Work item: I'd like every record given again exactly, please.

The data:
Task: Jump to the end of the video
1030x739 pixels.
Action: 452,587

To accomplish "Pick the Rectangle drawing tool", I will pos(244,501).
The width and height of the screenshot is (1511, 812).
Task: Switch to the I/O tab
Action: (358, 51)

Solved exercise:
Task: Jump to the end of the video
1030x739 pixels.
Action: 452,587

To accomplish "Pick the Rectangle drawing tool", I will pos(244,501).
The width and height of the screenshot is (1511, 812).
Task: Switch to the I/O tab
Action: (358, 51)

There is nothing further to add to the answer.